Durability knocks guernsey sales

THE traditional Guernsey jumper is a victim of its own success.

THE traditional Guernsey jumper is a victim of its own success. Producer Le Tricoteur has had to diversify to cope with declining demand because the jumpers last so long.

The windproof and shower-proof garments are passed down through generations and have been sent out to soldiers in Iraq, to transatlantic sailors and even to royalty.

'We have very few local buyers now because they last too long. Some people come back after 15 years and ask us to re-knit the neck for them,' said owner Neil Sexton.

He bought the company in 1973 when it was based at Pitronnerie Road, before moving to Perelle about 15 years ago.
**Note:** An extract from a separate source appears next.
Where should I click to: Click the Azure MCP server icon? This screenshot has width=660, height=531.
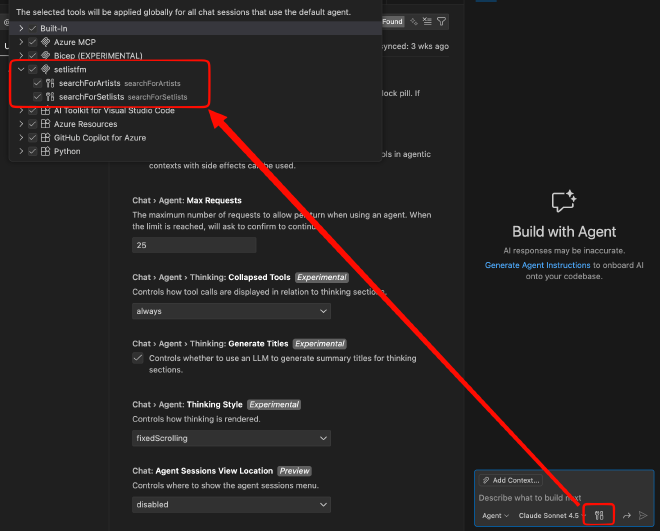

The range of knitwear is also sold in the Mill Street shop.

Mr Sexton said that demand from visitors had declined as tourist numbers dwindled.

To try and encourage people to come to the shop, and especially during the winter, he has a gift shop and a section which sells other ranges of clothing other than its own knitwear, including ethnic styles and various surf and skateboard makes.

Being able to see the jumpers being made on the traditional machines behind the glass and then watch one of the hand finishers at work is still part of the appeal.

Olive Sarre, 73, has been working for Le Tricoteur for 30 years. An image of her knitting features on a tea towel.

Three times a week she goes to the shop to finish the guernseys and is also one of many who finishes them at home.

'I talk to all the visitors and they are always interested to hear patois and talk to me and what it was like to be here during the war. I knit at home, too, to relax, and could probably just about do it in my sleep.'

She was taught to knit by her mother just after the Second World War. They started selling a few guernseys at a small shop and then moved to Le Tricoteur. Since then she has made thousands of jumpers.

'It used to just be the original navy, but over the years different colours have come in and now we also sell some in cotton and indigo denim,' she said.

The traditional blue remains the most popular choice and represents about two-thirds of those sold.

The new mix of linen and cotton jumpers have grown in popularity because they can be machine washed and tumble dried and the shop has diversified to sell zip jackets and roll necks.

'I think there will always be a market for the guernsey, albeit a dwindling one,' said Mr Sexton.

'Knitwear is not fashionable anymore, people prefer other materials like fleeces, but then there are a lot of people who live in theirs and would not dream of wearing anything else.'

The export market is a large part of the shop's turnover with a lot of the sales being made over the Internet.

The biggest export market over the last five to 10 years has been Japan - Le Tricoteur features on the Sony mail order catalogue.

'We did an exhibition and picked up an agent and they in turn supplied six or seven accounts in Japan,' said Mr Sexton.

'We also mail-order to probably every country in the world. We used to do a lot to New Zealand, Australia and America, but we were knocked sideways by the new postal rates which are so much more expensive.'

Regular buyers include the Worcestershire and Sherwood Foresters Regiment, to whom Le Tricoteur supplies a particular green guernsey. They were also asked to supply oatmeal jumpers to a regiment which went to Iraq last year so that the troops could cope with the cold nights.

'We have also made jumpers for royalty,' said Mr Sexton.

'We had a call from Harrods, saying, モIt's for royaltyヤ, in hushed tones.'

Several of the British challengers in the America's Cup yacht race have worn guernseys and when Richard Branson attempted the powerboat Atlantic sea speed record, Le Tricoteur supplied his guernsey.